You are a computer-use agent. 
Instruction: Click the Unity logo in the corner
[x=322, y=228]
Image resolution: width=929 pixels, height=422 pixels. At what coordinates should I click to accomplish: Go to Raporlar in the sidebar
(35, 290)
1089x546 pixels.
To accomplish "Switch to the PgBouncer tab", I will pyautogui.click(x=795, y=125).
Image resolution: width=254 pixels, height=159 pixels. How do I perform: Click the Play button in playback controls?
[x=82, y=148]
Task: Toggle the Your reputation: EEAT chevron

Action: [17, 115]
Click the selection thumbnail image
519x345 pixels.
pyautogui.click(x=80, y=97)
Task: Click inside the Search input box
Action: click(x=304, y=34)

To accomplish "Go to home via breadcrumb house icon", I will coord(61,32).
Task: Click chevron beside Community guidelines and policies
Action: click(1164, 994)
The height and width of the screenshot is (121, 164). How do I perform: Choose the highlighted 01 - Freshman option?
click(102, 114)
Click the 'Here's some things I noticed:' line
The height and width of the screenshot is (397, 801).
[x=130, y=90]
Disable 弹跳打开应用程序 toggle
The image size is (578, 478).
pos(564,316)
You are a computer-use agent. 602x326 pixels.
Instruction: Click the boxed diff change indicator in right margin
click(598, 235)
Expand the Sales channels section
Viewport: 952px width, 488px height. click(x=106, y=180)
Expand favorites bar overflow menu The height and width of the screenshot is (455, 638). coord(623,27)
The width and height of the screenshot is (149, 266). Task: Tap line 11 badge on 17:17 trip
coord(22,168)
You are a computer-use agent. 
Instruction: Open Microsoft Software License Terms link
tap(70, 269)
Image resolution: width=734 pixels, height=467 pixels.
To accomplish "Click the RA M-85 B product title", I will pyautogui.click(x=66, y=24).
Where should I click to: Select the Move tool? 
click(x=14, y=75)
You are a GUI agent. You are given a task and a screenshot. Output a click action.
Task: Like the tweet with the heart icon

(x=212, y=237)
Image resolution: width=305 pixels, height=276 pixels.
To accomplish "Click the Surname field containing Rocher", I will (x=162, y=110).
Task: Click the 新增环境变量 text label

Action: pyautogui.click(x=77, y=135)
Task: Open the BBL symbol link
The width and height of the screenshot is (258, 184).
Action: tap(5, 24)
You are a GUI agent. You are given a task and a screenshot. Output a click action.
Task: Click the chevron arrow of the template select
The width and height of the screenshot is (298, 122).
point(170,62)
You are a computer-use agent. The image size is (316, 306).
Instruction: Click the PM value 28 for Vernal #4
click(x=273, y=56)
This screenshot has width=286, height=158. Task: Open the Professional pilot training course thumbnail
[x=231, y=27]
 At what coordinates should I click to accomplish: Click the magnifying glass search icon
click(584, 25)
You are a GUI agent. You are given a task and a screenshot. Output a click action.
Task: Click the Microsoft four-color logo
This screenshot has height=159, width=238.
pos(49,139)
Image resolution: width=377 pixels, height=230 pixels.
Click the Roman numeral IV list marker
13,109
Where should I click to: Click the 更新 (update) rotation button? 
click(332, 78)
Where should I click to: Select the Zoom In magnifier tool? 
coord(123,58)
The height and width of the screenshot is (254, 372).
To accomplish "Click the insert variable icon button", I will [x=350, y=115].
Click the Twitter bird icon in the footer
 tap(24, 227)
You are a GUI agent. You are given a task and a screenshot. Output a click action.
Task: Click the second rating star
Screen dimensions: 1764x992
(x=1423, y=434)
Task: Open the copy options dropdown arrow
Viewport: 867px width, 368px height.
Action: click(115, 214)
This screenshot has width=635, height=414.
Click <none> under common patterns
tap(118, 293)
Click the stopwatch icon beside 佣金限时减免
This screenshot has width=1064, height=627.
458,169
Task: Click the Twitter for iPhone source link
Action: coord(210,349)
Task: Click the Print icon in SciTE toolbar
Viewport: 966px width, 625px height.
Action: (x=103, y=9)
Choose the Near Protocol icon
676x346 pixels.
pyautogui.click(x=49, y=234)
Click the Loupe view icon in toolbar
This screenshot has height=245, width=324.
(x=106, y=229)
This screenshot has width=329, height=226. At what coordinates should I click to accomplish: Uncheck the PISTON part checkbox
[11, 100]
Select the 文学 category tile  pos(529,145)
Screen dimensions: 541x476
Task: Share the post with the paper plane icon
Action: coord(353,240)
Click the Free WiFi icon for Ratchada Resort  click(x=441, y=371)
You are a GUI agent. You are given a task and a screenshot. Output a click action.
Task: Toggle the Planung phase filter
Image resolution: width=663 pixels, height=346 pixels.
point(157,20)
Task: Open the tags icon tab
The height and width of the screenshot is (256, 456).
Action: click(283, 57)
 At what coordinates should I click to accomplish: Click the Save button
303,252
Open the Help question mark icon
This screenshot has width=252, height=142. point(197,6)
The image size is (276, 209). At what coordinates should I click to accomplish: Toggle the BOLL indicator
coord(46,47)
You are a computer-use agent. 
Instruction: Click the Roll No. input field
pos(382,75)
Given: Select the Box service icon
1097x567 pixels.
○ ○ ○ ○ ○ ○ ○
• [Description of the task]
Scan the data for lines containing "arrow" and copy all of them.

• [Written reply]
Task: Click the chevron arrow of the template select
Task: Open the copy options dropdown arrow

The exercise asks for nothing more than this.